Donald Trump a révélé avoir reçu, samedi, le président hondurien Nasry Asfura dans sa résidence de Mar-a-Lago, à Palm Beach. Cette rencontre privée s’inscrit dans un contexte régional marqué par les défis sécuritaires, migratoires et politiques en Amérique centrale.
Selon l’ancien locataire de la Maison-Blanche, les discussions ont mis l’accent sur la coopération bilatérale en matière de sécurité. Les deux parties auraient réaffirmé leur volonté commune de renforcer la lutte contre les cartels de drogue et les réseaux criminels transnationaux. Donald Trump a déclaré que Washington et Tegucigalpa travaillaient « main dans la main pour combattre les cartels dangereux, les trafiquants de drogue et expulser les migrants illégaux ainsi que les membres de gangs du territoire américain ».

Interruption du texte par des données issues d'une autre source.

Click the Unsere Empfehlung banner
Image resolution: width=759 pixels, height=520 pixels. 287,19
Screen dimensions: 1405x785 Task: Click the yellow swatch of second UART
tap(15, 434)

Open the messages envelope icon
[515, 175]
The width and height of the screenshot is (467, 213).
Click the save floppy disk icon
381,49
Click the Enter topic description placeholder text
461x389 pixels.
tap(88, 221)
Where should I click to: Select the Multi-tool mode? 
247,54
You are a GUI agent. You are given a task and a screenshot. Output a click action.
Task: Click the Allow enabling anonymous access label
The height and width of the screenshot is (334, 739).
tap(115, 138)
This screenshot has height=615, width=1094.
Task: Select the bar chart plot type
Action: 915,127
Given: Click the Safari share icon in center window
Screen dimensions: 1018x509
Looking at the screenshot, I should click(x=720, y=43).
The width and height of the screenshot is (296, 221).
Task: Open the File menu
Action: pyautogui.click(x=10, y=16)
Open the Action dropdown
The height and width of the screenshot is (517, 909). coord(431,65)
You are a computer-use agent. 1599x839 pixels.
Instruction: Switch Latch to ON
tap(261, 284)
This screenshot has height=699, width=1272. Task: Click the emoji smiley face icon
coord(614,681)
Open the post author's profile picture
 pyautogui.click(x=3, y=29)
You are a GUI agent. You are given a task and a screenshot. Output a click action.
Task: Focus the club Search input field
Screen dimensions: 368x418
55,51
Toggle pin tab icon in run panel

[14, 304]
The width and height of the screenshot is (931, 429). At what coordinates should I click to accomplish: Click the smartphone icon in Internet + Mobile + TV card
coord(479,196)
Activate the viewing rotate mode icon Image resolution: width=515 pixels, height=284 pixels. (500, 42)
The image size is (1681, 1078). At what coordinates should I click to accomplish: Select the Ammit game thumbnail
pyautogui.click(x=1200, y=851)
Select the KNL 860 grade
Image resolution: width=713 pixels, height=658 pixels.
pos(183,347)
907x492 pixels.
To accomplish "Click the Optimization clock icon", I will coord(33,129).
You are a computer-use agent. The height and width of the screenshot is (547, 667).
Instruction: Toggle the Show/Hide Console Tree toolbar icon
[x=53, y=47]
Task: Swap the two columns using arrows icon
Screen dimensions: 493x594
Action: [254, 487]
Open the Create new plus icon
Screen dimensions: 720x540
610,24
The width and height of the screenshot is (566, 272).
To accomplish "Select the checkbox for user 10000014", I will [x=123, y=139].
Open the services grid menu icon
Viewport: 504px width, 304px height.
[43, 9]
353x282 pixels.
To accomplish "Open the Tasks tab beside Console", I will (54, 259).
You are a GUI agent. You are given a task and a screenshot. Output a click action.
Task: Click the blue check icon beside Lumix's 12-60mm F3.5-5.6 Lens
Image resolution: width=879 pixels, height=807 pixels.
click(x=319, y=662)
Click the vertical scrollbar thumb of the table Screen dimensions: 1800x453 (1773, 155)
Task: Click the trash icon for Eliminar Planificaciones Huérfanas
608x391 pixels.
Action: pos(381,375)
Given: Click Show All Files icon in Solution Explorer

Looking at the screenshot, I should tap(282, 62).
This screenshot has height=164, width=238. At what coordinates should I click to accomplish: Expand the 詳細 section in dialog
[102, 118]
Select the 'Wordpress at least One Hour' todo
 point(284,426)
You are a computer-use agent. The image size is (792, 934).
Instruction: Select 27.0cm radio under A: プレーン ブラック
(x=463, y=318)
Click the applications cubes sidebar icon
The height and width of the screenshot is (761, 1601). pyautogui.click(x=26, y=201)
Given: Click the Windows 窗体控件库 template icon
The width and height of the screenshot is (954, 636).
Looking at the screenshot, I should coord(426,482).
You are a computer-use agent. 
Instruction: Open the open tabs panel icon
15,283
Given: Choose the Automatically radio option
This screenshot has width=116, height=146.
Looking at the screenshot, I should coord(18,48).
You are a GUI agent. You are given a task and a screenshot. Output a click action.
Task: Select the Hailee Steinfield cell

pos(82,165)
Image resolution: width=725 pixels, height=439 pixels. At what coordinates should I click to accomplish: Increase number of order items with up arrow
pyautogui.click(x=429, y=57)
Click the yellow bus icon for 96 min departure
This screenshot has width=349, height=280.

Arrivé au pouvoir le mois dernier, Nasry Asfura, homme politique conservateur et entrepreneur, a été investi à l’issue d’un scrutin très serré. L’élection a été ponctuée de contestations, d’accusations de fraude et de fortes tensions politiques, dans un climat alourdi par des soupçons d’ingérences extérieures, notamment américaines.
Cette rencontre, organisée hors du cadre diplomatique officiel, illustre le poids que conservent les relations personnelles et informelles dans la gestion des dossiers sensibles entre les États-Unis et l’Amérique centrale. Elle intervient également à un moment où les questions de migration, de sécurité frontalière et de stabilité politique régionale occupent une place stratégique dans l’agenda politique américain.